[Saved entries]
<<<<

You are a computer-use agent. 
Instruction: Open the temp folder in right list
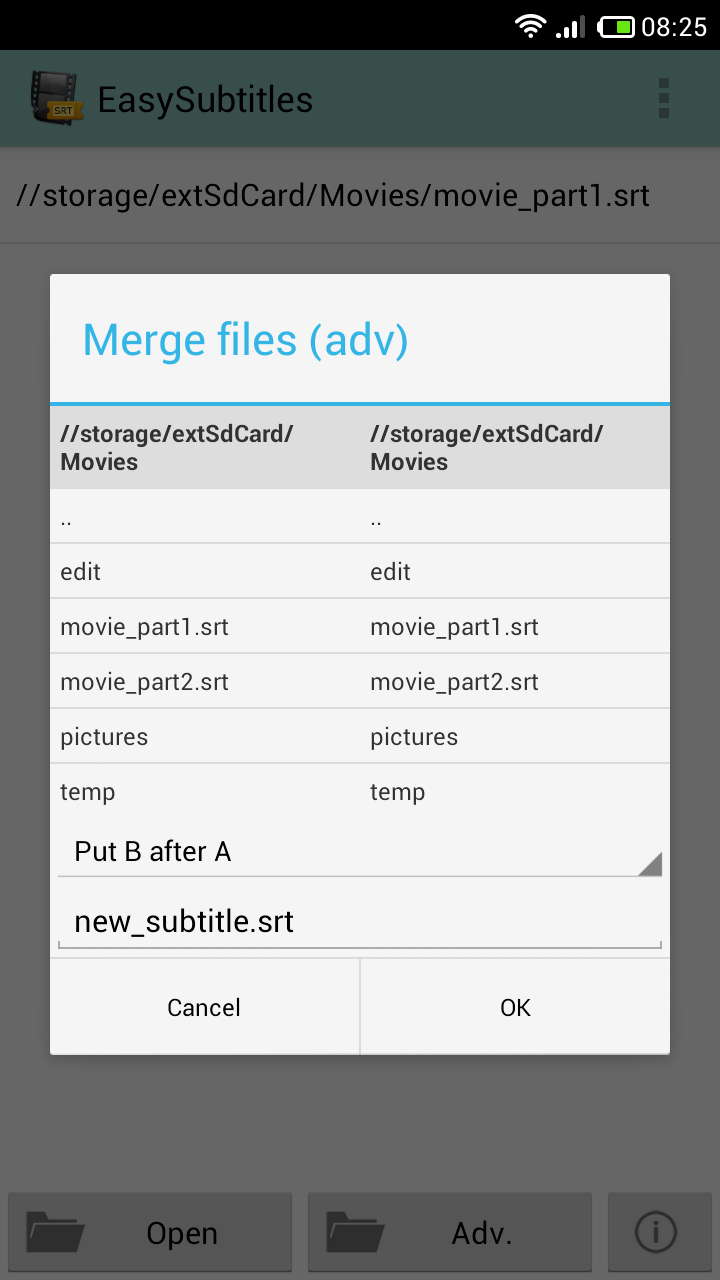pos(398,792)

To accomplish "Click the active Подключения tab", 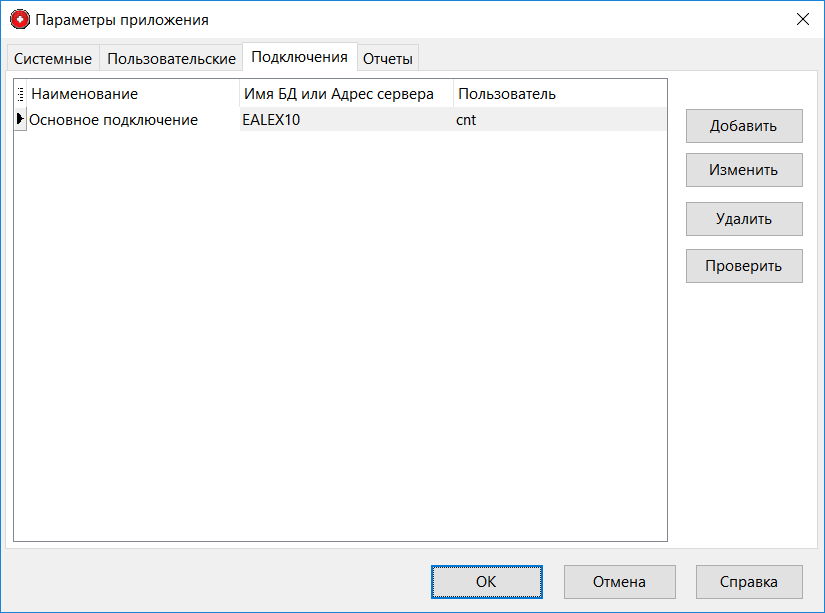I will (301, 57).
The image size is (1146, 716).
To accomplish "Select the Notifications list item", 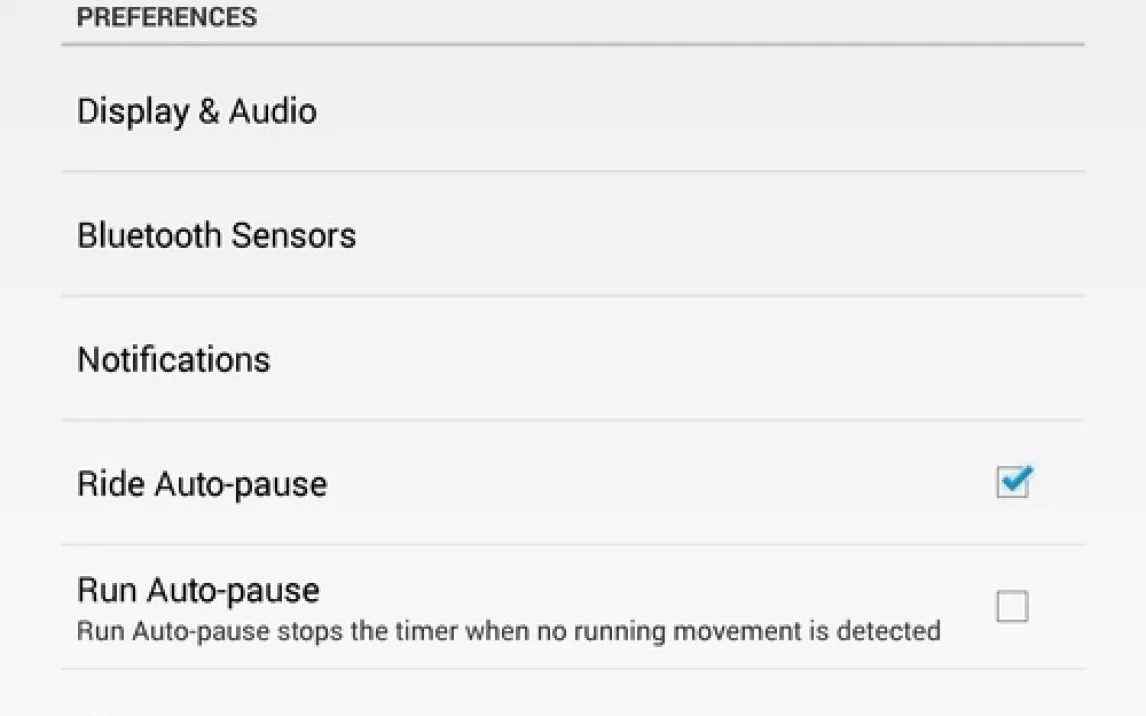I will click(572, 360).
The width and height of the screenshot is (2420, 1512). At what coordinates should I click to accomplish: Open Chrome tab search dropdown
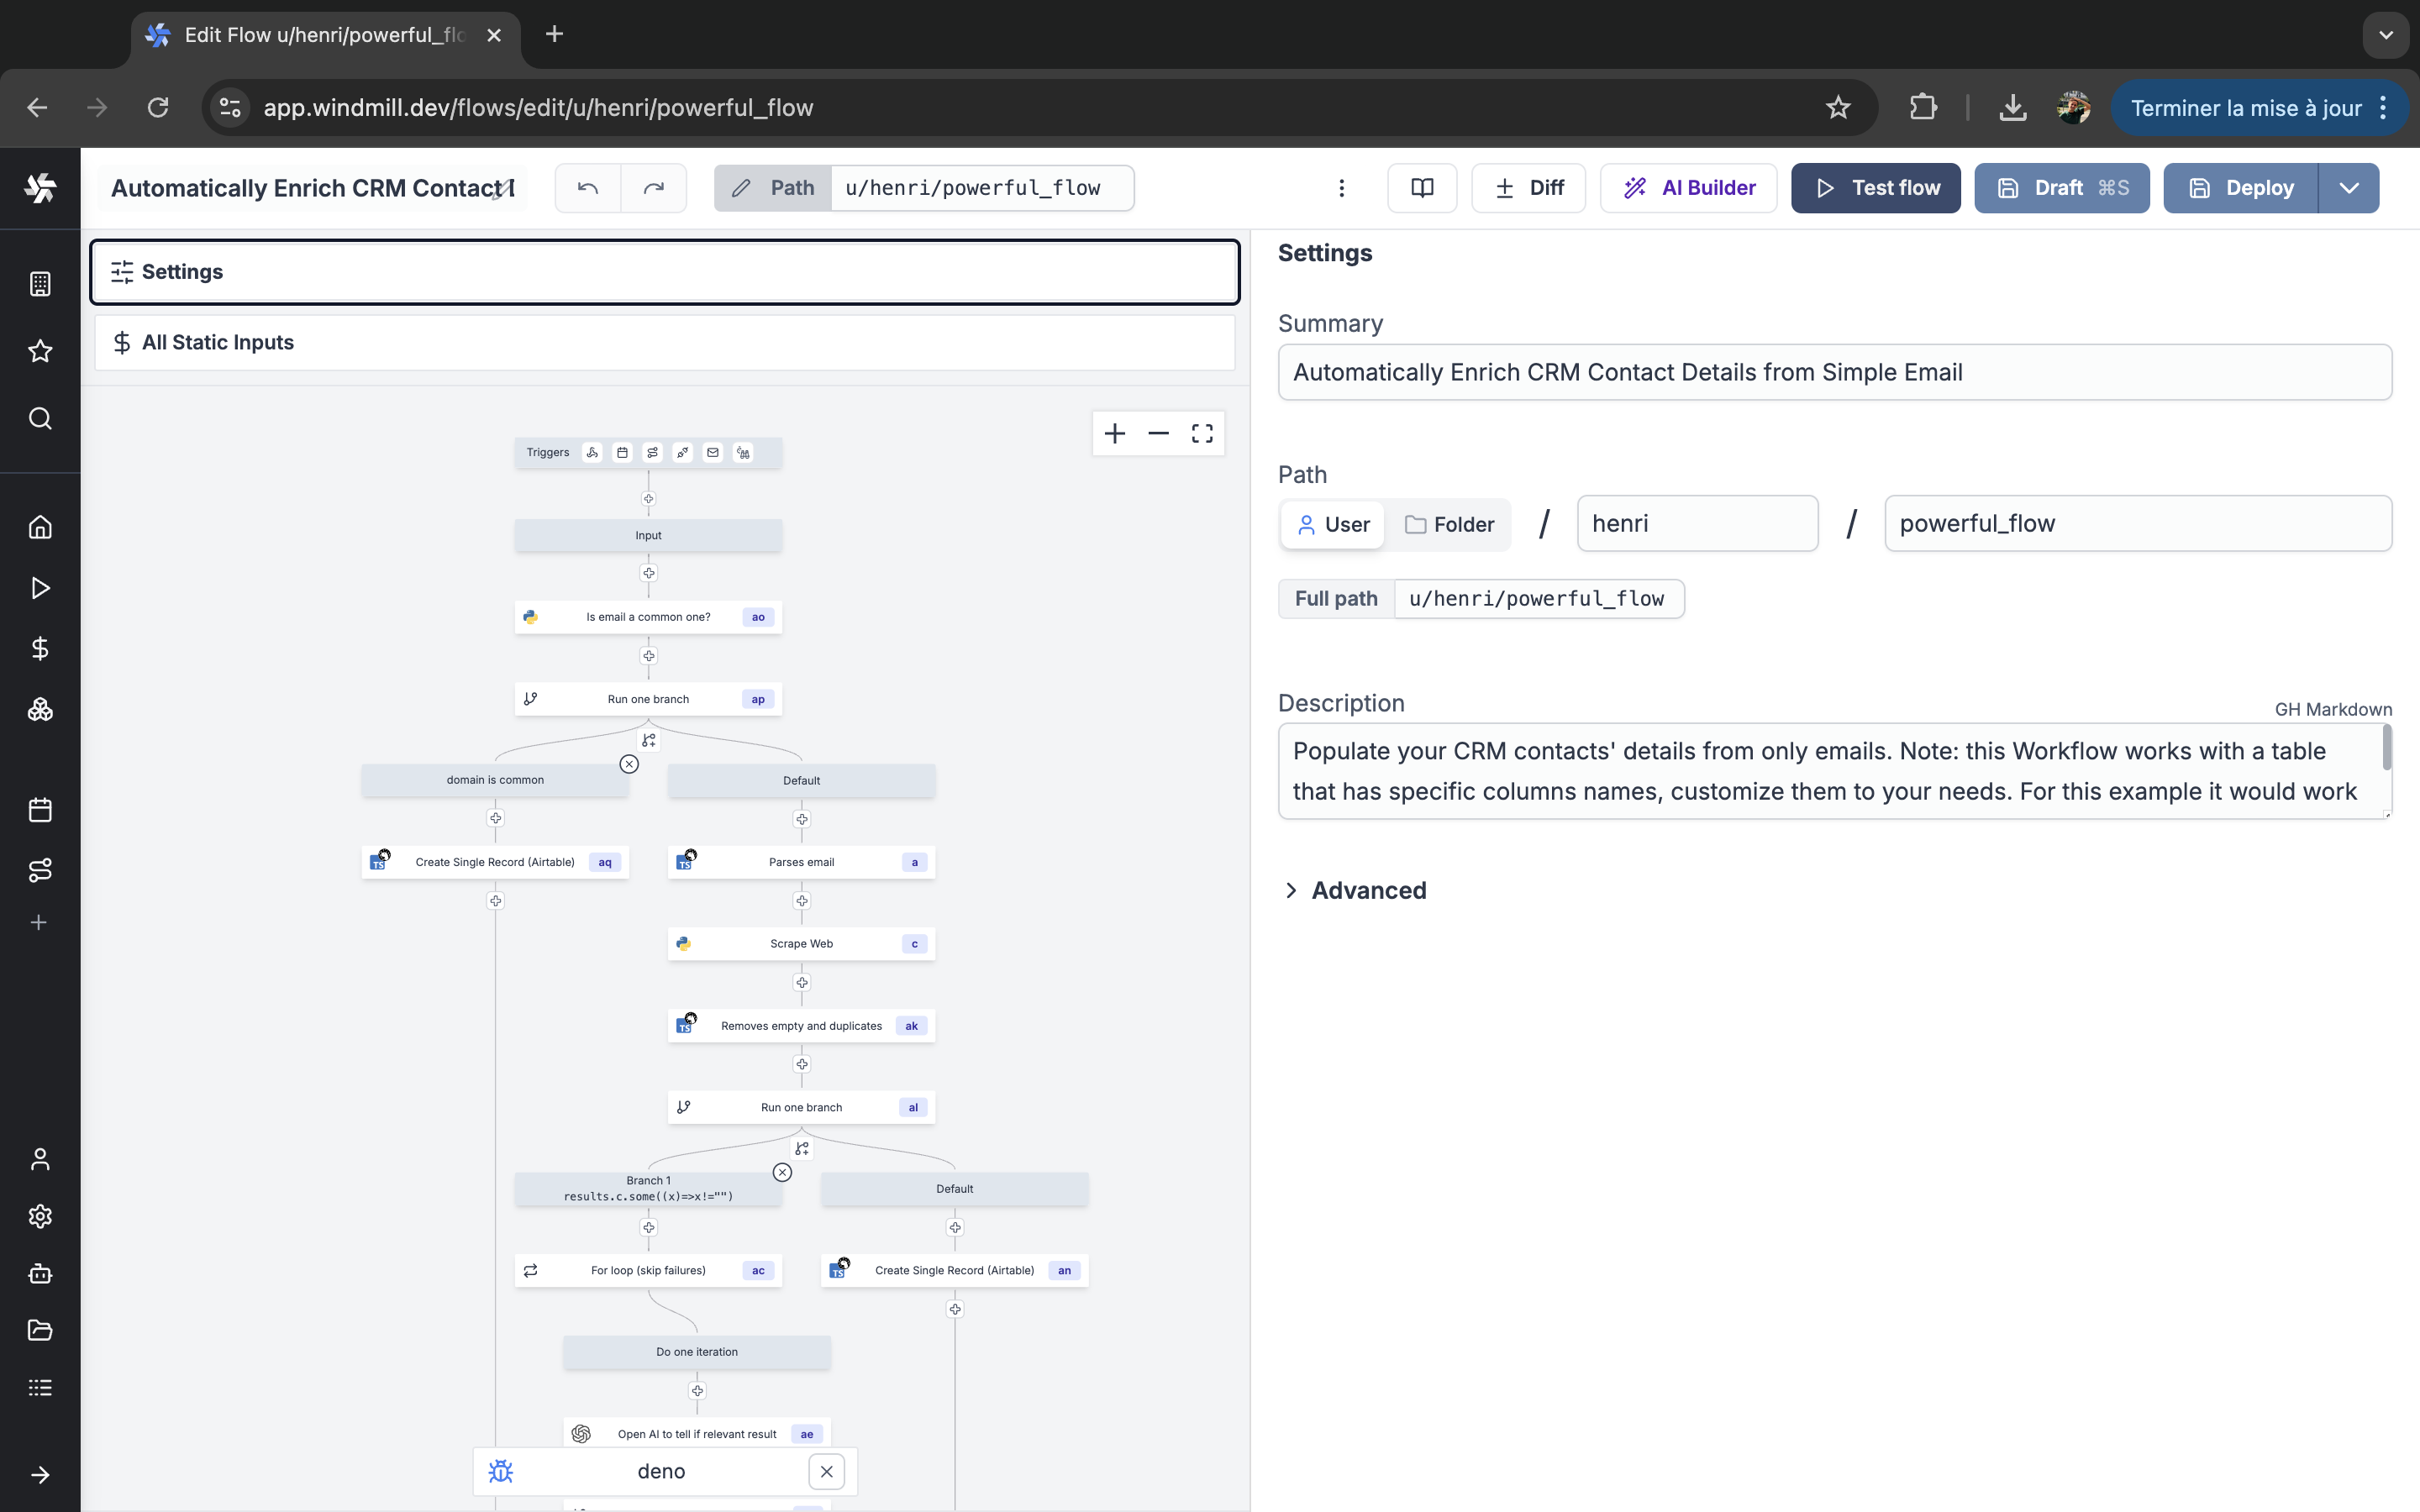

>>>>

_What you have to do:_ Show each line of the material above that contains the string "Open". Case counts.

_Answer below:_
Instruction: Open the temp folder in right list
The width and height of the screenshot is (2420, 1512). At what coordinates should I click to accomplish: Open Chrome tab search dropdown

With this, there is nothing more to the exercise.